_TASK STATEMENT_
Find every line in the records below that contains the word "will", and copy each such line.

_RECORDS TO PROCESS_
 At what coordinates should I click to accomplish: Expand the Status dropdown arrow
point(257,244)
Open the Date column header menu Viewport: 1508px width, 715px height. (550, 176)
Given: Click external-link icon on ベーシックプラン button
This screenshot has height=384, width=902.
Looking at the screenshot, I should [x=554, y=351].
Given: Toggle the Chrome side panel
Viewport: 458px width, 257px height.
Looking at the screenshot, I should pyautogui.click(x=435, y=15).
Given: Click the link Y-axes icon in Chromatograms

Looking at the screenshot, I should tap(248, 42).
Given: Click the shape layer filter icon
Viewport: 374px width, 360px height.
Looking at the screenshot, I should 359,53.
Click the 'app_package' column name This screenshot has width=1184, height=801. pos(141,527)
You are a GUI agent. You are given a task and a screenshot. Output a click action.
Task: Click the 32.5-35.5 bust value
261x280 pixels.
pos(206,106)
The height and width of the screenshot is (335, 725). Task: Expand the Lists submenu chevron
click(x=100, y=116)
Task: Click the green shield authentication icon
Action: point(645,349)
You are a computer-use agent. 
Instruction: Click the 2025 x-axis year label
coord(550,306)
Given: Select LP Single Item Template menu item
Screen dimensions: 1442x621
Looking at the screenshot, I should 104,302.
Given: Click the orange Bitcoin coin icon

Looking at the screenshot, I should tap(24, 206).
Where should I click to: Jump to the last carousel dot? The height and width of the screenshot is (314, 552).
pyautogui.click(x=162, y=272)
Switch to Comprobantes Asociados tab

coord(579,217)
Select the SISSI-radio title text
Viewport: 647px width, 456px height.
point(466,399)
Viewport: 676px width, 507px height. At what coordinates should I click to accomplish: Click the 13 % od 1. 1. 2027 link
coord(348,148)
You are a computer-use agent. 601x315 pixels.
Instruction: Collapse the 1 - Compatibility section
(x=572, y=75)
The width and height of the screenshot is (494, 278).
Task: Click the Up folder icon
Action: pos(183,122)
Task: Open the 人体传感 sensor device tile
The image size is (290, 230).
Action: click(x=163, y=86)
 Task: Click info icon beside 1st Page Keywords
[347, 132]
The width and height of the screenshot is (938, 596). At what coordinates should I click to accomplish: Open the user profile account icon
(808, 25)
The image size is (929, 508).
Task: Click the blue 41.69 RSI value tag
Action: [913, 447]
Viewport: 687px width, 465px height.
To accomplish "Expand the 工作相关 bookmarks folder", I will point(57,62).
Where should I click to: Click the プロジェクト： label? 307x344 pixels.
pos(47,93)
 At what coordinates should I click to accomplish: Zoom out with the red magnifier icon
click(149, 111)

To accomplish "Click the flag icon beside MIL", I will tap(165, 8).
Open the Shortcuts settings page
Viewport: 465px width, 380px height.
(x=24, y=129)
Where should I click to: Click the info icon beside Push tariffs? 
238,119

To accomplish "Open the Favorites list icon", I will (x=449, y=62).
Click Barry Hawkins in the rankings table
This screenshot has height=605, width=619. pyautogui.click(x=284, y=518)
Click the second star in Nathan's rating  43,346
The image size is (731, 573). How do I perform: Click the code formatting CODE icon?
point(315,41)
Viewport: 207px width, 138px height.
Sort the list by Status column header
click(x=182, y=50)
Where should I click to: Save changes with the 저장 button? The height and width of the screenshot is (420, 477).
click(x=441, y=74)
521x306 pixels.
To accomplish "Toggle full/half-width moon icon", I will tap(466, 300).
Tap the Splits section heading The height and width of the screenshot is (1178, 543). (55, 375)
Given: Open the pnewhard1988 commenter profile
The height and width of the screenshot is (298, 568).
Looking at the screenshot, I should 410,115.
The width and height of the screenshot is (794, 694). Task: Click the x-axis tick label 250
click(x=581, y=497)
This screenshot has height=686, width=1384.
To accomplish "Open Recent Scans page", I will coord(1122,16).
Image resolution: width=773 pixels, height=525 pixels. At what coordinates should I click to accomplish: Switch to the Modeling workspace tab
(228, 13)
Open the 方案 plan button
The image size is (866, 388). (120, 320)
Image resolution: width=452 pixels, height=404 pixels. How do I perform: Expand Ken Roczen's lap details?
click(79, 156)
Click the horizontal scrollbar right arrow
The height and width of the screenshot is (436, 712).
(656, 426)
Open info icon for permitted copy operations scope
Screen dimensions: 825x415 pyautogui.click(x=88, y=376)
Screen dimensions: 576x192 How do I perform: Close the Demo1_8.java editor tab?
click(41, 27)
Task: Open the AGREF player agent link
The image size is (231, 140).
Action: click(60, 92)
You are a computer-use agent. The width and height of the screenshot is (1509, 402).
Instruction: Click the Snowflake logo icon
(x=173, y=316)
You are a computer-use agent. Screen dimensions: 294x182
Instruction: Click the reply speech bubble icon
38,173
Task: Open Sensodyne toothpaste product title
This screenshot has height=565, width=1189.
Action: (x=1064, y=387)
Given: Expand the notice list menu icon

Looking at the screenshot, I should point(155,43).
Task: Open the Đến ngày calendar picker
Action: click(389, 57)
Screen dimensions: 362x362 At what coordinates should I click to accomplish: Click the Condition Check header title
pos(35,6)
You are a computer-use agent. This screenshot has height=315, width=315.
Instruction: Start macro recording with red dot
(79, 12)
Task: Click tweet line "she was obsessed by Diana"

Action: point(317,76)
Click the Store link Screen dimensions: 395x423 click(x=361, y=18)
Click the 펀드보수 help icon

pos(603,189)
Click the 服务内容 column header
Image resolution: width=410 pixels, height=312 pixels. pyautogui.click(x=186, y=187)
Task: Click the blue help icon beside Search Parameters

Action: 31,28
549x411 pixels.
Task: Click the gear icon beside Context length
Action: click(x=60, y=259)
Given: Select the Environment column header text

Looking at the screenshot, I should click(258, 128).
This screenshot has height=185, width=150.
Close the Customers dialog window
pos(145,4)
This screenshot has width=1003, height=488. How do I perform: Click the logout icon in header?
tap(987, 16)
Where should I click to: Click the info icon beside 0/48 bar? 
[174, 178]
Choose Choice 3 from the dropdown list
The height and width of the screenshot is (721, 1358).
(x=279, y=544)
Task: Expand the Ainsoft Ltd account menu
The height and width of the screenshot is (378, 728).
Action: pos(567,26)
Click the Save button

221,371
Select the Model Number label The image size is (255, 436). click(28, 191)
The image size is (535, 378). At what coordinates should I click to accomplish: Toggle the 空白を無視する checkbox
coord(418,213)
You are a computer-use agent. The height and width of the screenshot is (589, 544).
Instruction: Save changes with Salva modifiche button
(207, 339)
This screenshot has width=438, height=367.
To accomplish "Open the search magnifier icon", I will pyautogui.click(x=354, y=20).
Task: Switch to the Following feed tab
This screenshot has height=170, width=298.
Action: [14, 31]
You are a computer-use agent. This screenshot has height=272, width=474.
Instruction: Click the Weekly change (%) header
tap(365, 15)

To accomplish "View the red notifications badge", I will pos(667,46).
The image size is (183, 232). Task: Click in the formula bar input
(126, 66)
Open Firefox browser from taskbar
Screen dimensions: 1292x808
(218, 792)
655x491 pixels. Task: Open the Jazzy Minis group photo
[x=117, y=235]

_SOLUTION FOR THIS TASK_
To accomplish "Expand the 工作相关 bookmarks folder", I will point(57,62).
To accomplish "Click the flag icon beside MIL", I will tap(165, 8).
To accomplish "Open the Favorites list icon", I will (x=449, y=62).
To accomplish "Toggle full/half-width moon icon", I will tap(466, 300).
To accomplish "Open Recent Scans page", I will coord(1122,16).
To accomplish "Open the search magnifier icon", I will pyautogui.click(x=354, y=20).
To accomplish "View the red notifications badge", I will pos(667,46).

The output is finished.